De l'abattoir au cochon

Tous les romans sont des romans d'amour. Presque tous décrivent la lutte du Bien contre le Mal. Le très beau Concerto pour l'Abattoir de Gil Graff ne fait pas exception à cette double règle. L'histoire est dans l'air du temps, des parias promis à une extinction rapide préparée par un gouvernement, mais Gil Graff a un tel sens du récit et de la description de ses personnages qu'on est forcé de vivre, et de mourir, avec eux.

Si la plupart des chiens avaient disparu, quelques petits toutous adorés et pouponnés avaient été emmenés par leurs propriétaires dans la ville nouvelle, malgré l'impôt supplémentaire qui incomberait à leur maître du fait de leur présence. Les autres, abandonnés, avaient erré un temps dans la ville puis étaient retournés à l'état sauvage et, pour l'heure, vivaient en bande dans les campagnes et jouaient à cache-cache avec les fusils des paysans dont ils mettaient à mal cultures et élevages.
Les chats, eux, impénitents citadins, continuaient de hanter la ville et de proliférer, et pour cause : leur nourriture sur pattes était abondante, souris et rats étaient en pleine recrudescence depuis deux ou trois ans.
La mère aux chats était une vieille bique grise de plaques de crasse écailleuses des pieds à la tête, tête affreusement ridée sur laquelle de longues mèches pisseuses et grasses se hérissaient en gros tourbillons qui la faisaient ressembler à une Gorgone.

(…)

A un courant d'air qui lui rafraîchît le bas du dos, il s'aperçut avec confusion que le maillot de bain décidément trop mignard, en plus de lui étrangler le haut des cuisses, ne lui dissimulait pas entièrement la raie des fesses. Pour se l'être souvent miré dans la glace de sa salle de bains, il avait une idée du spectacle grotesque qu'offrait son derrière blême plein de fossettes celluliteuses. Il n'eut plus qu'une envie : se rhabiller, cacher vite ce corps obscène, courir se réfugier chez lui et se le dorloter en engloutissant un maximum de sucreries et de lipides pour se consoler d'être si mal compris.

Les parias seront sauvés par un adolescent capable de transformer les pires salopards en agneaux bienfaisants et de guérir par simple attouchement. Un messie des temps modernes, se sacrifiant pour la liberté. Mais 60 ans après, le Mal risque de revenir.

Il est aussi question du Mal dans la Stratégie du Cochon. De la tradition aussi, chez des adorateurs du cochon, qui séquestrent et engraissent un jeune apprenti journaliste, passant au mauvais endroit au mauvais moment.

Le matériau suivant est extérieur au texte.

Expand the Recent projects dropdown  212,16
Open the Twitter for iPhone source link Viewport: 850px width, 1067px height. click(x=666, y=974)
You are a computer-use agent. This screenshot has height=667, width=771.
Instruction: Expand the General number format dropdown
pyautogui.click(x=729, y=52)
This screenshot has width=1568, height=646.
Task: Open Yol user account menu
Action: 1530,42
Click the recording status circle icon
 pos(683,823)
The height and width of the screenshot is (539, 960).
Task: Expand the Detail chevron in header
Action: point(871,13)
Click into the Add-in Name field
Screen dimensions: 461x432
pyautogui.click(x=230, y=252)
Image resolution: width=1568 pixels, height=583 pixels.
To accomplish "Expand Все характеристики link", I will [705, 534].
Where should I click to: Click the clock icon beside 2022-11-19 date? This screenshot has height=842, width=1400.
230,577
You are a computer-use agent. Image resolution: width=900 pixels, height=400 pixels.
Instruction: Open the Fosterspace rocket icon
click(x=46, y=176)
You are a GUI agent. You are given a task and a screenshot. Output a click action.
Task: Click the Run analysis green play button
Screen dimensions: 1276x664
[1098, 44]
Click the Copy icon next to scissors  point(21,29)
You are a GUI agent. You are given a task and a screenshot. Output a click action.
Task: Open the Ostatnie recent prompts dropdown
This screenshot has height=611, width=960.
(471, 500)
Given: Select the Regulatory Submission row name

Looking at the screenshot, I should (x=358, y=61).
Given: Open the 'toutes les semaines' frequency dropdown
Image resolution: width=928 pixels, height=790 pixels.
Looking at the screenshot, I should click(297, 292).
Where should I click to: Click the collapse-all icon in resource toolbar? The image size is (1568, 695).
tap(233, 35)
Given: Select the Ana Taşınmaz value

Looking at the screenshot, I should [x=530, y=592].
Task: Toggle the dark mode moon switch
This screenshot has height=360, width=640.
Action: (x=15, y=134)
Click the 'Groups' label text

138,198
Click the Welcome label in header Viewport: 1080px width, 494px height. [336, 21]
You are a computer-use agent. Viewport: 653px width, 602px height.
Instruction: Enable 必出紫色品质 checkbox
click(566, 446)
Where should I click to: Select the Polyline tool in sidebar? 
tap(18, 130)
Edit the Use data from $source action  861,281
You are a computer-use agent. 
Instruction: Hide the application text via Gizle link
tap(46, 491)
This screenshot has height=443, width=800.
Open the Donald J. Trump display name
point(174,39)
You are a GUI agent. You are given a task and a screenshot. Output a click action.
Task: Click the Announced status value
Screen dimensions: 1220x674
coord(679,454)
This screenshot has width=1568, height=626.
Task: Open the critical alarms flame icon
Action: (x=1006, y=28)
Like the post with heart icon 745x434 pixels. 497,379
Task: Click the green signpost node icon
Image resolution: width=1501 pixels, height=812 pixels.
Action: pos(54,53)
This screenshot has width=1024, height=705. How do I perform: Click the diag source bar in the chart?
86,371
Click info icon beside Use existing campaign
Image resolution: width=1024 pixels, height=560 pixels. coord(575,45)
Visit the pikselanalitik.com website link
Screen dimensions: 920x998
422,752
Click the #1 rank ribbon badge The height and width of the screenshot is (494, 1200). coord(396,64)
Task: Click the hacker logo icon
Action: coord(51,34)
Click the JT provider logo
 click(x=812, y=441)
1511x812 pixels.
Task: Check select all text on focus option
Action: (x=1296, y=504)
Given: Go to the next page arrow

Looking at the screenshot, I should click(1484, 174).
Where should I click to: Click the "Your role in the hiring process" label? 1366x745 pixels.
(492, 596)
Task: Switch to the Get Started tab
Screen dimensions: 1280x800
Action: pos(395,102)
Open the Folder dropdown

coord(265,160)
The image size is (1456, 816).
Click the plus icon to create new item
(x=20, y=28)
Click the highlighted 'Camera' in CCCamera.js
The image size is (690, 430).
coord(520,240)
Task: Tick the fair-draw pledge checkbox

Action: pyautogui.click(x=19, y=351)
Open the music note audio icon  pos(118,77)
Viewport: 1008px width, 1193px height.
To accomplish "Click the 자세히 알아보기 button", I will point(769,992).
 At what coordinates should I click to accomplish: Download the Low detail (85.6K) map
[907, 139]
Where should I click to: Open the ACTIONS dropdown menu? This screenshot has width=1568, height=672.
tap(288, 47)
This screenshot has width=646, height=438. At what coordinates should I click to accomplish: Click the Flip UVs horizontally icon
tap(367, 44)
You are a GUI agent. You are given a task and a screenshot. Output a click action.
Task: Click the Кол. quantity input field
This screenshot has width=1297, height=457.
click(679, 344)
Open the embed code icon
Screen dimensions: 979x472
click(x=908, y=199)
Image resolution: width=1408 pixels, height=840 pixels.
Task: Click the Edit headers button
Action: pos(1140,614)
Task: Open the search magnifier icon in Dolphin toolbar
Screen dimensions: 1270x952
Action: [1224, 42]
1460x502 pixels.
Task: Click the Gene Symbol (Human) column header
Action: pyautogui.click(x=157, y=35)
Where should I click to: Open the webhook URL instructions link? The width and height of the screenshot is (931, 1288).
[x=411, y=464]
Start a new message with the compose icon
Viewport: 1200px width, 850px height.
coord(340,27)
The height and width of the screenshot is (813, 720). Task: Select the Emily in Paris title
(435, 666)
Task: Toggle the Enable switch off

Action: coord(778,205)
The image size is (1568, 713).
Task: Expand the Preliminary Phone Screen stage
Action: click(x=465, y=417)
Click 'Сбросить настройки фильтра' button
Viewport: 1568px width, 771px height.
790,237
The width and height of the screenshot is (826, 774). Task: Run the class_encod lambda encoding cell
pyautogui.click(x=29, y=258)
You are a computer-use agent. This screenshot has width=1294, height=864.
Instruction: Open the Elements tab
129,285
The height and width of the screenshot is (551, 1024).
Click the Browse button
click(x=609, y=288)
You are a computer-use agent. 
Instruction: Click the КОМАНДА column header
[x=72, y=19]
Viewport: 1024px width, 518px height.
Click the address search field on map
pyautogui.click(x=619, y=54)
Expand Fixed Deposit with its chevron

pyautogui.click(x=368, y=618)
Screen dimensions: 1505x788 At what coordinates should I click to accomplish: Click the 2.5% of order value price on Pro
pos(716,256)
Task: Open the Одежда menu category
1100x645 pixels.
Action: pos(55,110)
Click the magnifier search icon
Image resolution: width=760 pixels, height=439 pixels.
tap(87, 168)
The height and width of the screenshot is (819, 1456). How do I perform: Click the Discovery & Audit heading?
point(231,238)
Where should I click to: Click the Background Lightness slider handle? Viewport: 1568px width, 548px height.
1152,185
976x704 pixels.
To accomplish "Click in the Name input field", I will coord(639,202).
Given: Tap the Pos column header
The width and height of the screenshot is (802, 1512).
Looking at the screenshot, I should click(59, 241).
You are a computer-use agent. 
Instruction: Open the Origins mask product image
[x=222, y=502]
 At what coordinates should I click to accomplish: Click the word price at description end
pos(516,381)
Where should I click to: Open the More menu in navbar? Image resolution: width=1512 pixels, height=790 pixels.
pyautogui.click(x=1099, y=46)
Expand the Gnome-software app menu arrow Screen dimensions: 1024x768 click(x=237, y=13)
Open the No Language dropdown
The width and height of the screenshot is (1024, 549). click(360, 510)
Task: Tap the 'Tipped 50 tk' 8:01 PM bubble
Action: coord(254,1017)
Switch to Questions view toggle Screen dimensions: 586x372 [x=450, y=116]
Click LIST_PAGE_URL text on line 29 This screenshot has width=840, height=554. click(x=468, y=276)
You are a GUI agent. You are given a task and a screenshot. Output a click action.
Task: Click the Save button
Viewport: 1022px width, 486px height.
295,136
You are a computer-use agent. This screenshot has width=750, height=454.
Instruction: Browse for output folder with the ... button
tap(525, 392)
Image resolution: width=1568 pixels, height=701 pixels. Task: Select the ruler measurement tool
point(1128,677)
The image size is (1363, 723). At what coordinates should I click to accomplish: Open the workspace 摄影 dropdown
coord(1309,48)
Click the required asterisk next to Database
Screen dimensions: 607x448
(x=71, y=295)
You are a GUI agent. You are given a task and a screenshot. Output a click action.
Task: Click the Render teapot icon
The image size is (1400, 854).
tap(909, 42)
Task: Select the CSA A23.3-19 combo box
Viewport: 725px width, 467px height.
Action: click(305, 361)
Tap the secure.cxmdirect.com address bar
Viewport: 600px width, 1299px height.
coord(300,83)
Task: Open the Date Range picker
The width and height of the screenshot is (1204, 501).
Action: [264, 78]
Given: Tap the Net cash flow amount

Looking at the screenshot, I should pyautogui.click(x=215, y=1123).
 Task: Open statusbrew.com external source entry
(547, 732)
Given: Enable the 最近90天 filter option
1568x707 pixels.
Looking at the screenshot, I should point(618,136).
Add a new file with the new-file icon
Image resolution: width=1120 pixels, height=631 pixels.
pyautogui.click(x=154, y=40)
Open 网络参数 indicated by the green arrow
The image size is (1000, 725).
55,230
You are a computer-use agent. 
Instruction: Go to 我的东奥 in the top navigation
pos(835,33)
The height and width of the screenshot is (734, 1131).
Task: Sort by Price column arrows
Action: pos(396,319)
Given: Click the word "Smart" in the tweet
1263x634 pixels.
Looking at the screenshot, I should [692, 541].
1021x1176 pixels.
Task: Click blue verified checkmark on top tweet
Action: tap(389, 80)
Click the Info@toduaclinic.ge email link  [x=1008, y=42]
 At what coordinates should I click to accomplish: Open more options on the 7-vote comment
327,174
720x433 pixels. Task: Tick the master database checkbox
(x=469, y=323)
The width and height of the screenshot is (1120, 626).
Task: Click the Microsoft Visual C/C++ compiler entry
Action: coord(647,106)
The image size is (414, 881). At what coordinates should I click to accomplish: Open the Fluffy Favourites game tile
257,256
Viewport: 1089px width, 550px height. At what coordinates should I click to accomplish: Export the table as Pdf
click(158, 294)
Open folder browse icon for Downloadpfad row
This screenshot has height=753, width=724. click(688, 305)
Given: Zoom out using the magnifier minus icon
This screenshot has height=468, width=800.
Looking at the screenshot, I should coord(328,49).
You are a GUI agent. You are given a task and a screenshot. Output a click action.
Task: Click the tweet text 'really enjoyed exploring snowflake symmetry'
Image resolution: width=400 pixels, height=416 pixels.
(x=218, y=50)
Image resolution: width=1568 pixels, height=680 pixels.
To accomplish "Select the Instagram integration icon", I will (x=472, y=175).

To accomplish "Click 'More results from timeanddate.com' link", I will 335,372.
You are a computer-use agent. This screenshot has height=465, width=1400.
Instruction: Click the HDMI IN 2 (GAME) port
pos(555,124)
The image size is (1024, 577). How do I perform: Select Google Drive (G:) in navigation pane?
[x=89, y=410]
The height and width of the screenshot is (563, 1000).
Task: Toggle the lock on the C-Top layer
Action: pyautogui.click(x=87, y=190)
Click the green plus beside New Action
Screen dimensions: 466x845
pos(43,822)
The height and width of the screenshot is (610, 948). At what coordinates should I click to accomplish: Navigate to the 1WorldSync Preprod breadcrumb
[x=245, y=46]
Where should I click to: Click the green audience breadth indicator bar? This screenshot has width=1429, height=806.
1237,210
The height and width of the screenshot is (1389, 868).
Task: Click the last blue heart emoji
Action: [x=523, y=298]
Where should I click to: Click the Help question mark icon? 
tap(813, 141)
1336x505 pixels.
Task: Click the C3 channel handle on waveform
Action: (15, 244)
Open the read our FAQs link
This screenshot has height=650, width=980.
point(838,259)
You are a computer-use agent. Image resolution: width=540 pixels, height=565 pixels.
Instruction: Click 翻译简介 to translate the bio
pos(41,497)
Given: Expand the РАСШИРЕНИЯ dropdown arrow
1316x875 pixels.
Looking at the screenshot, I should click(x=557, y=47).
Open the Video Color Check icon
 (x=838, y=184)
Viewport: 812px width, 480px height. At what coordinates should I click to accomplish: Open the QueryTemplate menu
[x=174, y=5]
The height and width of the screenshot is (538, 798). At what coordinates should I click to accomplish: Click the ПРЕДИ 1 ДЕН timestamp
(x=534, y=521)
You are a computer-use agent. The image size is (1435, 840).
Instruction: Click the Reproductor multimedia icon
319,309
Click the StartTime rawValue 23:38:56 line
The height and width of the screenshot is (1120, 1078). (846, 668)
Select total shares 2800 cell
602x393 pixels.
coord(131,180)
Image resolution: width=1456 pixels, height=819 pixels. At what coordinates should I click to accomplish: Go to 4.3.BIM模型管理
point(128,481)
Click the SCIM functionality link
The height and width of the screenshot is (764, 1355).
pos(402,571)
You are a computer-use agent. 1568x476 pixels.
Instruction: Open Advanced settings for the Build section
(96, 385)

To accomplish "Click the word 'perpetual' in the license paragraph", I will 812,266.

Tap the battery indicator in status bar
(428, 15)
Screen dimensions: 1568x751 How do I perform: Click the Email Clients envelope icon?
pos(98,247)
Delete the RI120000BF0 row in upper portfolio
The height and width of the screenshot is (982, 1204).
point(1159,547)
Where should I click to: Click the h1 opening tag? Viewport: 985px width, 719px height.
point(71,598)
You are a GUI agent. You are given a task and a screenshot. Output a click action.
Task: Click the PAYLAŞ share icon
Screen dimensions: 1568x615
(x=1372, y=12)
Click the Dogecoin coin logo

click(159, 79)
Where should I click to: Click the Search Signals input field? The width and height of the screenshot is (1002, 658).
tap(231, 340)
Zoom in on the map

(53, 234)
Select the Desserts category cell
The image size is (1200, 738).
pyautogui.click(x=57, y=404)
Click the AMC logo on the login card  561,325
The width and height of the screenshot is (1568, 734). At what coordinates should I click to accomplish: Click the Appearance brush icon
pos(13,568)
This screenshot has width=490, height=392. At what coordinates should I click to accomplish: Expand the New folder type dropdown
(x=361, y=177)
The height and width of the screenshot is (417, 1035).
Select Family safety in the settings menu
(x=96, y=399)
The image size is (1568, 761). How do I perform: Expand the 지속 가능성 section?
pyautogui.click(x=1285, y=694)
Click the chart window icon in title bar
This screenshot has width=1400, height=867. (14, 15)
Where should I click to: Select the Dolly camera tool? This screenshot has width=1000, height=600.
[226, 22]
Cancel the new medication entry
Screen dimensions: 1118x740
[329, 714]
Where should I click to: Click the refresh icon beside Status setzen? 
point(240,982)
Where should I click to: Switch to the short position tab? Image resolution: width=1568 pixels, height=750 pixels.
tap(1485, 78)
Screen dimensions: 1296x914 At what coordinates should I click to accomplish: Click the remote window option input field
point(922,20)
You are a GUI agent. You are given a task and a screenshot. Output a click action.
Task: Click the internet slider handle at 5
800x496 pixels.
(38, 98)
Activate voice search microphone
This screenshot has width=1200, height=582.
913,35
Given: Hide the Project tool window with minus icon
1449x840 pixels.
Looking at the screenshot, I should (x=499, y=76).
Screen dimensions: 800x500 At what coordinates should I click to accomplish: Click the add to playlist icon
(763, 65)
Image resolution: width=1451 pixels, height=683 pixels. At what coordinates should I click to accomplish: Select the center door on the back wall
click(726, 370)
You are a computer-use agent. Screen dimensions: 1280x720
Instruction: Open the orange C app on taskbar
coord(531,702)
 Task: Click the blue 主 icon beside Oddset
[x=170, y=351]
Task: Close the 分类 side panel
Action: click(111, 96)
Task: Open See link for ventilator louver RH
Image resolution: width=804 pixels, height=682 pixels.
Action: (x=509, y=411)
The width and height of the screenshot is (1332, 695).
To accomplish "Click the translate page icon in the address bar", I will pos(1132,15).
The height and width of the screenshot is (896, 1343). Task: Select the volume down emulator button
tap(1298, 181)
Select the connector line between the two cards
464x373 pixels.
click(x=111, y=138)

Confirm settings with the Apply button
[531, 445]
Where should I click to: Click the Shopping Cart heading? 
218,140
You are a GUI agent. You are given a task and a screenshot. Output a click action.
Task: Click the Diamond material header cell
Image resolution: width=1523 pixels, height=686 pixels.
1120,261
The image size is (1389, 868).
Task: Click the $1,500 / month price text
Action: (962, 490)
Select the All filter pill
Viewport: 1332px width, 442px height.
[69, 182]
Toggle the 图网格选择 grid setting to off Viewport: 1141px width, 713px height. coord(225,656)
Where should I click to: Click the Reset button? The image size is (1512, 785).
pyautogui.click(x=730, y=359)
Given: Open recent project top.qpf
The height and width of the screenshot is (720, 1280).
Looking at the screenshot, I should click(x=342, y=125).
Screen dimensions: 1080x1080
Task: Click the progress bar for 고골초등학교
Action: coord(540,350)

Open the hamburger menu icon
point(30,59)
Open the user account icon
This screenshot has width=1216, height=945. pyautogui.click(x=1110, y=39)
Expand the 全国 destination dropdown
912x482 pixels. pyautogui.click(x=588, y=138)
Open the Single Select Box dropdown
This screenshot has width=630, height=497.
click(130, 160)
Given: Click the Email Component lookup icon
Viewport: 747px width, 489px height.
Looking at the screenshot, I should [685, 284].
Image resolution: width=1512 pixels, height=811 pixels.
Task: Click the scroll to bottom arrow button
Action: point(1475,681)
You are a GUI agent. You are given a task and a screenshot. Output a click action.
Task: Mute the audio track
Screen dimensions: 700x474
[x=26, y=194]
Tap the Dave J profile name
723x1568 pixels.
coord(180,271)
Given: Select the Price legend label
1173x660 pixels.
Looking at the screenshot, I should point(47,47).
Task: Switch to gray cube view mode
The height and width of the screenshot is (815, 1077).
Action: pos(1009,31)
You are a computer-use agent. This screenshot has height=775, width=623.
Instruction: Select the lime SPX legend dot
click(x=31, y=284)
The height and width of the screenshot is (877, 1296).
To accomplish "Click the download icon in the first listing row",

Je pense que son choix s'était porté sur celle-là parce qu'elle était la seule à être éveillée : elles avaient dîné depuis peu et les deux autres dormaient, le ventre plein. La grosse sur qui il avait ainsi jeté son dévolu, sans doute surprise alors qu'elle en était encore à choisir la couette où elle se loverait pour la nuit, était immobilisée à croupetons devant le bas-ventre de Riri. Elle est restée un moment sans réaction devant le sexe érigé, puis, machinalement, en ogresse habituée à goûter absolument tout ce qui passe à sa portée, elle a happé la verge dans sa bouche et s'est mise à la téter comme un biberon.

Le journaliste s'enfuira-t-il ? Nous ne le saurons pas. Cela dépend de la présence de la Confrérie, de la Poste aussi.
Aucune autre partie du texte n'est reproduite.